__Exercise details__. Render the rows below as a JSON array of strings, with one string per line and blank lines omitted.

Source records:
** START **
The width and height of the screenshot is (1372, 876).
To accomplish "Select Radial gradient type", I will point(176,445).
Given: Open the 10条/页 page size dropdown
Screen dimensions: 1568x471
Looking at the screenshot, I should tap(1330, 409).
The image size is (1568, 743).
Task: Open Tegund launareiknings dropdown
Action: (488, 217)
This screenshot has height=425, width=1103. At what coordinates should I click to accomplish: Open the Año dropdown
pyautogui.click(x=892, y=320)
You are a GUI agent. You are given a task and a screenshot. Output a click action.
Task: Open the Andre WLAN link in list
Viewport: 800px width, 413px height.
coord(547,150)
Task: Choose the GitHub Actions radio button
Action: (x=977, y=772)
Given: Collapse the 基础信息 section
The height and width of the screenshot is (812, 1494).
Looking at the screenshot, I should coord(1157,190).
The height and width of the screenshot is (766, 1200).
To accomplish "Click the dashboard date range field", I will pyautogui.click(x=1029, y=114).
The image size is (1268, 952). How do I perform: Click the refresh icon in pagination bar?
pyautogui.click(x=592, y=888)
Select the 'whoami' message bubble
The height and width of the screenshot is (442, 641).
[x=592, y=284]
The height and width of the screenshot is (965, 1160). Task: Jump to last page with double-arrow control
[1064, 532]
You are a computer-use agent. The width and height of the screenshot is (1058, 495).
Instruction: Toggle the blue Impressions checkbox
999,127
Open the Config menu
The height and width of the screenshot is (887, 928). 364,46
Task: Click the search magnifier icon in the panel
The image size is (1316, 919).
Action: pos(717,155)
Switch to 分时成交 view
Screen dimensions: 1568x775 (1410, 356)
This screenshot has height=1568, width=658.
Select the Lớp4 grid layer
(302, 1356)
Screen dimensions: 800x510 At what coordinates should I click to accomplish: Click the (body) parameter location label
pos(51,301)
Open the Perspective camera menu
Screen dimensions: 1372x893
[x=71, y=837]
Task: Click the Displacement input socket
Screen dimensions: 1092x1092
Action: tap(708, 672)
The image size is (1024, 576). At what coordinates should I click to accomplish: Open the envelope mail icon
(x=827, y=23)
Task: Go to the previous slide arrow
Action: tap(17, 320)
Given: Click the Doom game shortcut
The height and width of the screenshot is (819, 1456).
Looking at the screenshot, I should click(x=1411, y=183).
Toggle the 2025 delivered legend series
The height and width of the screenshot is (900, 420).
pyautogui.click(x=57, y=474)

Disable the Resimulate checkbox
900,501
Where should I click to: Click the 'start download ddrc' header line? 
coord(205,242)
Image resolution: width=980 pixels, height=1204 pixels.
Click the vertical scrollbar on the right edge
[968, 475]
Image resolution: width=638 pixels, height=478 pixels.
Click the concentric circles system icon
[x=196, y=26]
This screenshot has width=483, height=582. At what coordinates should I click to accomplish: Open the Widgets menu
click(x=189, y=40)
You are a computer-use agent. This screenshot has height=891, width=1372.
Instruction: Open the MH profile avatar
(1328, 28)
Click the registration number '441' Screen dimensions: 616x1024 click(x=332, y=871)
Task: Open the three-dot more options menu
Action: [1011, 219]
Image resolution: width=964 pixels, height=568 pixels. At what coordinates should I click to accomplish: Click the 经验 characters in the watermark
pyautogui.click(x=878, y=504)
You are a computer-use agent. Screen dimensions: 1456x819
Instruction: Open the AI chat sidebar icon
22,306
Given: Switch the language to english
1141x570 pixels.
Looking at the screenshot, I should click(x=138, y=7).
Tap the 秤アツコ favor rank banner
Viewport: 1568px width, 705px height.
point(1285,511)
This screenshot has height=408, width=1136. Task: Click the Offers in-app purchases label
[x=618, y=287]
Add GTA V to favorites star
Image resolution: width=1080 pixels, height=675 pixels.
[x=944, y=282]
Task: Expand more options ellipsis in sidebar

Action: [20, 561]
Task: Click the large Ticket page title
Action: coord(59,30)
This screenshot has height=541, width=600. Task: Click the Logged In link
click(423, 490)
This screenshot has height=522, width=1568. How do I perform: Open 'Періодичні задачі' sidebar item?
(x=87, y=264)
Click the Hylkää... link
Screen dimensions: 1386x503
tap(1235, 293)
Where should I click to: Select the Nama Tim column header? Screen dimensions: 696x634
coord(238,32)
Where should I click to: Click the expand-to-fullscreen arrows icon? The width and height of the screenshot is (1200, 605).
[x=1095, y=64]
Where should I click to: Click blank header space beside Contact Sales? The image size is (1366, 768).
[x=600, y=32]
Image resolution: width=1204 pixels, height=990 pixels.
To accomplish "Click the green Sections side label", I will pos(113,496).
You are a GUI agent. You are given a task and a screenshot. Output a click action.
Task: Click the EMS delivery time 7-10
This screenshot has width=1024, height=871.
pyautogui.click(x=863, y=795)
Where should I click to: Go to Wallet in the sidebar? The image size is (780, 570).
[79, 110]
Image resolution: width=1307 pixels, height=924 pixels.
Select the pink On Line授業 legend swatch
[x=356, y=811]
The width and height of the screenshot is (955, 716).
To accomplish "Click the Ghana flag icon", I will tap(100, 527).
** END **
__Solved exercise__.
[
  "The width and height of the screenshot is (1372, 876).",
  "To accomplish \"Select Radial gradient type\", I will point(176,445).",
  "Given: Open the 10条/页 page size dropdown",
  "Screen dimensions: 1568x471",
  "Looking at the screenshot, I should tap(1330, 409).",
  "The image size is (1568, 743).",
  "Task: Open Tegund launareiknings dropdown",
  "Action: (488, 217)",
  "This screenshot has height=425, width=1103. At what coordinates should I click to accomplish: Open the Año dropdown",
  "pyautogui.click(x=892, y=320)",
  "You are a GUI agent. You are given a task and a screenshot. Output a click action.",
  "Task: Open the Andre WLAN link in list",
  "Viewport: 800px width, 413px height.",
  "coord(547,150)",
  "Task: Choose the GitHub Actions radio button",
  "Action: (x=977, y=772)",
  "Given: Collapse the 基础信息 section",
  "The height and width of the screenshot is (812, 1494).",
  "Looking at the screenshot, I should coord(1157,190).",
  "The height and width of the screenshot is (766, 1200).",
  "To accomplish \"Click the dashboard date range field\", I will pyautogui.click(x=1029, y=114).",
  "The image size is (1268, 952). How do I perform: Click the refresh icon in pagination bar?",
  "pyautogui.click(x=592, y=888)",
  "Select the 'whoami' message bubble",
  "The height and width of the screenshot is (442, 641).",
  "[x=592, y=284]",
  "The height and width of the screenshot is (965, 1160). Task: Jump to last page with double-arrow control",
  "[1064, 532]",
  "You are a computer-use agent. The width and height of the screenshot is (1058, 495).",
  "Instruction: Toggle the blue Impressions checkbox",
  "999,127",
  "Open the Config menu",
  "The height and width of the screenshot is (887, 928). 364,46",
  "Task: Click the search magnifier icon in the panel",
  "The image size is (1316, 919).",
  "Action: pos(717,155)",
  "Switch to 分时成交 view",
  "Screen dimensions: 1568x775 (1410, 356)",
  "This screenshot has height=1568, width=658.",
  "Select the Lớp4 grid layer",
  "(302, 1356)",
  "Screen dimensions: 800x510 At what coordinates should I click to accomplish: Click the (body) parameter location label",
  "pos(51,301)",
  "Open the Perspective camera menu",
  "Screen dimensions: 1372x893",
  "[x=71, y=837]",
  "Task: Click the Displacement input socket",
  "Screen dimensions: 1092x1092",
  "Action: tap(708, 672)",
  "The image size is (1024, 576). At what coordinates should I click to accomplish: Open the envelope mail icon",
  "(x=827, y=23)",
  "Task: Go to the previous slide arrow",
  "Action: tap(17, 320)",
  "Given: Click the Doom game shortcut",
  "The height and width of the screenshot is (819, 1456).",
  "Looking at the screenshot, I should click(x=1411, y=183).",
  "Toggle the 2025 delivered legend series",
  "The height and width of the screenshot is (900, 420).",
  "pyautogui.click(x=57, y=474)",
  "Disable the Resimulate checkbox",
  "900,501",
  "Where should I click to: Click the 'start download ddrc' header line? ",
  "coord(205,242)",
  "Image resolution: width=980 pixels, height=1204 pixels.",
  "Click the vertical scrollbar on the right edge",
  "[968, 475]",
  "Image resolution: width=638 pixels, height=478 pixels.",
  "Click the concentric circles system icon",
  "[x=196, y=26]",
  "This screenshot has width=483, height=582. At what coordinates should I click to accomplish: Open the Widgets menu",
  "click(x=189, y=40)",
  "You are a computer-use agent. This screenshot has height=891, width=1372.",
  "Instruction: Open the MH profile avatar",
  "(1328, 28)",
  "Click the registration number '441' Screen dimensions: 616x1024 click(x=332, y=871)",
  "Task: Open the three-dot more options menu",
  "Action: [1011, 219]",
  "Image resolution: width=964 pixels, height=568 pixels. At what coordinates should I click to accomplish: Click the 经验 characters in the watermark",
  "pyautogui.click(x=878, y=504)",
  "You are a computer-use agent. Screen dimensions: 1456x819",
  "Instruction: Open the AI chat sidebar icon",
  "22,306",
  "Given: Switch the language to english",
  "1141x570 pixels.",
  "Looking at the screenshot, I should click(x=138, y=7).",
  "Tap the 秤アツコ favor rank banner",
  "Viewport: 1568px width, 705px height.",
  "point(1285,511)",
  "This screenshot has height=408, width=1136. Task: Click the Offers in-app purchases label",
  "[x=618, y=287]",
  "Add GTA V to favorites star",
  "Image resolution: width=1080 pixels, height=675 pixels.",
  "[x=944, y=282]",
  "Task: Expand more options ellipsis in sidebar",
  "Action: [20, 561]",
  "Task: Click the large Ticket page title",
  "Action: coord(59,30)",
  "This screenshot has height=541, width=600. Task: Click the Logged In link",
  "click(423, 490)",
  "This screenshot has height=522, width=1568. How do I perform: Open 'Періодичні задачі' sidebar item?",
  "(x=87, y=264)",
  "Click the Hylkää... link",
  "Screen dimensions: 1386x503",
  "tap(1235, 293)",
  "Where should I click to: Select the Nama Tim column header? Screen dimensions: 696x634",
  "coord(238,32)",
  "Where should I click to: Click the expand-to-fullscreen arrows icon? The width and height of the screenshot is (1200, 605).",
  "[x=1095, y=64]",
  "Where should I click to: Click blank header space beside Contact Sales? The image size is (1366, 768).",
  "[x=600, y=32]",
  "Image resolution: width=1204 pixels, height=990 pixels.",
  "To accomplish \"Click the green Sections side label\", I will pos(113,496).",
  "You are a GUI agent. You are given a task and a screenshot. Output a click action.",
  "Task: Click the EMS delivery time 7-10",
  "This screenshot has width=1024, height=871.",
  "pyautogui.click(x=863, y=795)",
  "Where should I click to: Go to Wallet in the sidebar? The image size is (780, 570).",
  "[79, 110]",
  "Image resolution: width=1307 pixels, height=924 pixels.",
  "Select the pink On Line授業 legend swatch",
  "[x=356, y=811]",
  "The width and height of the screenshot is (955, 716).",
  "To accomplish \"Click the Ghana flag icon\", I will tap(100, 527)."
]